Today I was flipping through the local rag when I came across an article on an unspoken casualty of Bush's war: soldiers' pets.
Fayetteville's the home of a lot of the units that are being deployed, and many of the people in those units have animals. Those animals, thanks to Bush, are winding up at various animal shelters in the area.
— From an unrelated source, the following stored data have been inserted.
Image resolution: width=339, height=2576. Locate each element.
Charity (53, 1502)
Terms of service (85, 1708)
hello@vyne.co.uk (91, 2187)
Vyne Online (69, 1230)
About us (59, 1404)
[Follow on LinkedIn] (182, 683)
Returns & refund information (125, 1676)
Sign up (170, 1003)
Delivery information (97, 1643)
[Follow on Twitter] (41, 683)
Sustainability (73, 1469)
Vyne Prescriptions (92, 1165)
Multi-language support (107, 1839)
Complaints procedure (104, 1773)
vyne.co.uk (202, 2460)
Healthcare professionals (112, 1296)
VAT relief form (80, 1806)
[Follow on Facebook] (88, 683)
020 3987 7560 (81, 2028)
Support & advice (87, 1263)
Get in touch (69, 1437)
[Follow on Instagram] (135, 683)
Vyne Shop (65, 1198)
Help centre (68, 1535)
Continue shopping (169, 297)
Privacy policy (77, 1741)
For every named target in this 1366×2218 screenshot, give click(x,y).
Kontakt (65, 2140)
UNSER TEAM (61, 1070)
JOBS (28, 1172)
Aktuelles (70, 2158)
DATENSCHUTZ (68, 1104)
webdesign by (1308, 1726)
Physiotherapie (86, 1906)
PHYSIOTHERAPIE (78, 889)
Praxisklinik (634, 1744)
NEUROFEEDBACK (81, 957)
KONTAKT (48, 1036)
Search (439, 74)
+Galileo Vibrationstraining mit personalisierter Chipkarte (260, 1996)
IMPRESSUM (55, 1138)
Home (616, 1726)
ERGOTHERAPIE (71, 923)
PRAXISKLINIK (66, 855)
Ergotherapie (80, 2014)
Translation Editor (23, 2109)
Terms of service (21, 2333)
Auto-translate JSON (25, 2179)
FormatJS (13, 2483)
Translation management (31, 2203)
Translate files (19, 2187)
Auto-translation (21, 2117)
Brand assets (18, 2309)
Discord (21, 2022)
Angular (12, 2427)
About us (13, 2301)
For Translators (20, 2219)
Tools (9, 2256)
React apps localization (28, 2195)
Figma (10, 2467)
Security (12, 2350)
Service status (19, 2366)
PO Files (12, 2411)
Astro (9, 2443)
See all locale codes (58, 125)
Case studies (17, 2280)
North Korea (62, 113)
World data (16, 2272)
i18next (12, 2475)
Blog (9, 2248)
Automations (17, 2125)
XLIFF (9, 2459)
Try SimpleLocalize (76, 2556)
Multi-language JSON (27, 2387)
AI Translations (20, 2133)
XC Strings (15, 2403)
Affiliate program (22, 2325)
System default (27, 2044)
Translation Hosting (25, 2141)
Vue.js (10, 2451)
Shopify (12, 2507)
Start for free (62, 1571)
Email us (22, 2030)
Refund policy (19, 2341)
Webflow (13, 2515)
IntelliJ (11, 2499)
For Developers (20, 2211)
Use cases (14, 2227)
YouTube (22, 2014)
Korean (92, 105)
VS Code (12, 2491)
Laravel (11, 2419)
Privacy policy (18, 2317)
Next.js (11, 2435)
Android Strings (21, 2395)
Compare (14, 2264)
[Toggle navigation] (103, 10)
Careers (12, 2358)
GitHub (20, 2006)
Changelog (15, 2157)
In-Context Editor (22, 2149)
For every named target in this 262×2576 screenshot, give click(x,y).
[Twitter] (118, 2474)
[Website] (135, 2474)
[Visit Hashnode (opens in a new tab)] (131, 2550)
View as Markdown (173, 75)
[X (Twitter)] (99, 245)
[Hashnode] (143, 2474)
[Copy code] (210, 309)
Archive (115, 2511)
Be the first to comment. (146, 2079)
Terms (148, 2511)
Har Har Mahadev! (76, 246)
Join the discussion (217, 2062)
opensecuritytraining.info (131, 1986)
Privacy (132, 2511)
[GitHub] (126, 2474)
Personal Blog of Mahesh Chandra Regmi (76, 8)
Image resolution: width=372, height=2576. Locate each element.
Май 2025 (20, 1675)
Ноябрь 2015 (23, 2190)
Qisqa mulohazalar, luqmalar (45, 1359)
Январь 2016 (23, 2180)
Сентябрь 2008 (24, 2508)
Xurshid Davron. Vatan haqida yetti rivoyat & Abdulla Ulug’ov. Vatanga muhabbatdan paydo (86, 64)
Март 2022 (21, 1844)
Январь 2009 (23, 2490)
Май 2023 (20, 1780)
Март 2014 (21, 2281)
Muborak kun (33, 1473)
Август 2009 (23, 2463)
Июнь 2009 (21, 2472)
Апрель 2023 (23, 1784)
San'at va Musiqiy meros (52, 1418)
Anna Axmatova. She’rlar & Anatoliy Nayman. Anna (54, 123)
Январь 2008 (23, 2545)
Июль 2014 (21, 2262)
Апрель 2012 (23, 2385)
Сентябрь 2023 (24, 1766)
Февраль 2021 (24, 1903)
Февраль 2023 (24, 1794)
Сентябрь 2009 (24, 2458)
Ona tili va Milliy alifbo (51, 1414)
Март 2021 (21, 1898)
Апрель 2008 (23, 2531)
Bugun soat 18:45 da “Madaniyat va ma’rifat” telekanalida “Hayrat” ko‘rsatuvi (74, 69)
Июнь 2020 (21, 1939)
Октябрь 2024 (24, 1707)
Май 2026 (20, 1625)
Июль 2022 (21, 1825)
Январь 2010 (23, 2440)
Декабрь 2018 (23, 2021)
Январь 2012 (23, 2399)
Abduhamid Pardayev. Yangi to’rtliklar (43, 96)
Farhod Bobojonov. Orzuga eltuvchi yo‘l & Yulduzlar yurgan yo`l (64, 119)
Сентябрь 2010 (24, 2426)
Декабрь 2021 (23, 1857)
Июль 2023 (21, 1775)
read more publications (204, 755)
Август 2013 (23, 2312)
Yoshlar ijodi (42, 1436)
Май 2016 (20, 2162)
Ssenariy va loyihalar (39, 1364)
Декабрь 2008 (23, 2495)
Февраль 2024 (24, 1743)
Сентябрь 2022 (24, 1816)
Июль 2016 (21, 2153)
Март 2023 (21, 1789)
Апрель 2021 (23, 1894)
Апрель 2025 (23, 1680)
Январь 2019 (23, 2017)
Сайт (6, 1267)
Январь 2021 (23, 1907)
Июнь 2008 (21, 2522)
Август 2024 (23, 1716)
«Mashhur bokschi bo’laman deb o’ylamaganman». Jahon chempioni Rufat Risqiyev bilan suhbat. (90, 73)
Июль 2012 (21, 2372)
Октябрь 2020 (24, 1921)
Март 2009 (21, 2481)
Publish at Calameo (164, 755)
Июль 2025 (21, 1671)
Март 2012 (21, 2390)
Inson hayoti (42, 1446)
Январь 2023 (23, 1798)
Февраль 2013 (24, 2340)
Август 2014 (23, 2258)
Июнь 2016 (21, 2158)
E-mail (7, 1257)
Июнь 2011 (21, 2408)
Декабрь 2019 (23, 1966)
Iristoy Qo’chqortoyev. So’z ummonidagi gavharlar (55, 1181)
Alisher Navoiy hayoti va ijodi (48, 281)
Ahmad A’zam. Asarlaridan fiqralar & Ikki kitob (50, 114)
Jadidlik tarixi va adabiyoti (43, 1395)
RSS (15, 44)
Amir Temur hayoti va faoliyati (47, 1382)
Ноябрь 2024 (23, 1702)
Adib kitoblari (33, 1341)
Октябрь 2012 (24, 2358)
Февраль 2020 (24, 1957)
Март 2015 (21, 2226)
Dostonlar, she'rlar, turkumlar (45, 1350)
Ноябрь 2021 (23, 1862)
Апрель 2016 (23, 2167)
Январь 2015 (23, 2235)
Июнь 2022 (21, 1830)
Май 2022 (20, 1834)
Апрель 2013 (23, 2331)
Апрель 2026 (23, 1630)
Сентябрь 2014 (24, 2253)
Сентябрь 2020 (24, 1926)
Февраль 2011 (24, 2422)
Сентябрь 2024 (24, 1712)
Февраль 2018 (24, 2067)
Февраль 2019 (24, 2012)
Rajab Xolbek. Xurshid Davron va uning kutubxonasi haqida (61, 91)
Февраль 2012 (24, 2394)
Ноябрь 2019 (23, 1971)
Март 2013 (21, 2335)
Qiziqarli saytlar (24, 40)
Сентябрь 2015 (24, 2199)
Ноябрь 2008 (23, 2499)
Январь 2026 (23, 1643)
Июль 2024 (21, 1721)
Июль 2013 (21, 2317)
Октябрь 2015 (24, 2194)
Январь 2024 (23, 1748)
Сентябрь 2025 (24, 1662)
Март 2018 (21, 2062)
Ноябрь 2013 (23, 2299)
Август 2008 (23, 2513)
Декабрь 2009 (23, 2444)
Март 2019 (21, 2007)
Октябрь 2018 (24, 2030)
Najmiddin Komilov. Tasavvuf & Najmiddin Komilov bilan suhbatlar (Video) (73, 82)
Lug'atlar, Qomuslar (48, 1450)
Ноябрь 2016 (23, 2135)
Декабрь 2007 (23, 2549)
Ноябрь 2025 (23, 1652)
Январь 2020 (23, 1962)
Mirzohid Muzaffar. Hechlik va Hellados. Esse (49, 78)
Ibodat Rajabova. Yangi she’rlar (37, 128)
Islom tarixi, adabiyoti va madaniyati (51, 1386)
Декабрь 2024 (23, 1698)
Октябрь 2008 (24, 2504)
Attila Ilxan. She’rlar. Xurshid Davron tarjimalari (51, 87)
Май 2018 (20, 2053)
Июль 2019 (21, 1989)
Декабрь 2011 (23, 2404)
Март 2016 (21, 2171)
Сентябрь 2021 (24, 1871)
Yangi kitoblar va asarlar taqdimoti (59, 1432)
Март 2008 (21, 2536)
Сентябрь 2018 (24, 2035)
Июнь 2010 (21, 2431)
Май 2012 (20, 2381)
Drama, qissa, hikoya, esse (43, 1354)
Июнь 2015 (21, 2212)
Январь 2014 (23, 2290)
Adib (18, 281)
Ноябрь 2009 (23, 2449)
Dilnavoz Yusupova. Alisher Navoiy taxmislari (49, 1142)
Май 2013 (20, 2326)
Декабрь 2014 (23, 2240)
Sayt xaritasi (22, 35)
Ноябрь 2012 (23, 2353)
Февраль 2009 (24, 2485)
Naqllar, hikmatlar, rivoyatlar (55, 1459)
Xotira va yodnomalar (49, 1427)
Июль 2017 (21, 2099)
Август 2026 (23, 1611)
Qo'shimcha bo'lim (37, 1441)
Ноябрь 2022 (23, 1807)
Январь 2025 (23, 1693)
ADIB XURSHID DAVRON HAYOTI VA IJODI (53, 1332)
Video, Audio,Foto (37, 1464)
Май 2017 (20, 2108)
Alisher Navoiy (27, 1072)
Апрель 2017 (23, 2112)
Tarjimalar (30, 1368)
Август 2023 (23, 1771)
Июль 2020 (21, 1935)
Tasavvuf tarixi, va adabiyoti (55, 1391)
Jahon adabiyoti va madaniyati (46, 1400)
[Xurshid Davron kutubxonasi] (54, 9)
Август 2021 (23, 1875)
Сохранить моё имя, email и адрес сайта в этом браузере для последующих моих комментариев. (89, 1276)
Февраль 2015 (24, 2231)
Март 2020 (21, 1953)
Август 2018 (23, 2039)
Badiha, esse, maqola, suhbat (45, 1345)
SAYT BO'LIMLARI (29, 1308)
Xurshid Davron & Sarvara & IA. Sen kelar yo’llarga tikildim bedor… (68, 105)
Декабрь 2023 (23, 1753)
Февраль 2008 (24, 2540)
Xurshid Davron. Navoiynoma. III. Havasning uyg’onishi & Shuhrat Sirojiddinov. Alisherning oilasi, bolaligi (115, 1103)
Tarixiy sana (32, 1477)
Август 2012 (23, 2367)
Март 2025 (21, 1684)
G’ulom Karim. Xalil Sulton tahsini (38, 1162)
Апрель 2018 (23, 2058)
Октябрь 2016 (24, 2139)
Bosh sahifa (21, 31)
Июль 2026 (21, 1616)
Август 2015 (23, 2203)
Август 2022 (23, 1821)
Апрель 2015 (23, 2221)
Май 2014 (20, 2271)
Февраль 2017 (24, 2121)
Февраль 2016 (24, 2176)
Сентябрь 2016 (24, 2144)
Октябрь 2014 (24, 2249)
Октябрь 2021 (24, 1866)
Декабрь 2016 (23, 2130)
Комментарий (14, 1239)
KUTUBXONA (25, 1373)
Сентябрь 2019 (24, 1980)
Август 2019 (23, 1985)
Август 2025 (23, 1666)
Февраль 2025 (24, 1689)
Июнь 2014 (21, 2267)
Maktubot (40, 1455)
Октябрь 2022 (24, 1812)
There are three shelters that a pet belonging to a deploying servicemember can go to. The first is Cumberland County Animal Control. According to the article, they're able to place about 65 percent of the pets brought in--which, considering what it used to be, is REAL high. I know they're hooked up with a lot of the no-kill shelters in the Northeast, who thanks to better spay/neuter programs can place all the animals they can get. Your northeastern shelters, I gotta tell ya, are just angels in this fight. They'll drive from Massachusetts or New Hampshire, pick up animals at southern shelters, take them back north and adopt them out quickly. (Sadly, about 35 percent of the animals that enter the county shelter meet their end at the tip of a needle, but we have a new shelter director who demanded and got funding to help reduce this problem. You'd like to know how effective he is, and I'll tell you: the kill rate over the six months before he arrived was 85 percent of dogs and 98 percent of cats.)
The other two shelters are both no-kill. The first is the Fayetteville Animal Protection Society (
http://www.myanimalhaven.com). This is in Fayetteville and it's a smallish facility--they're licensed for 160 animals. They're largely looking for long-term foster parents.
The other is The Haven--Friends for Life (
http://www.thehaven-nc.com/). This shelter is in Raeford and houses around 900 animals--it's on an old farm, whereas the FAPS is in the middle of Fayetteville.
How can you help?
* Send money.
* If you're close to Fayetteville or Raeford, NC, stop by and adopt one of their animals. Every animal they adopt out gives them an opening for another soldier's pet.
* Patronize no-kill shelters that rescue animals from Southern animal control shelters.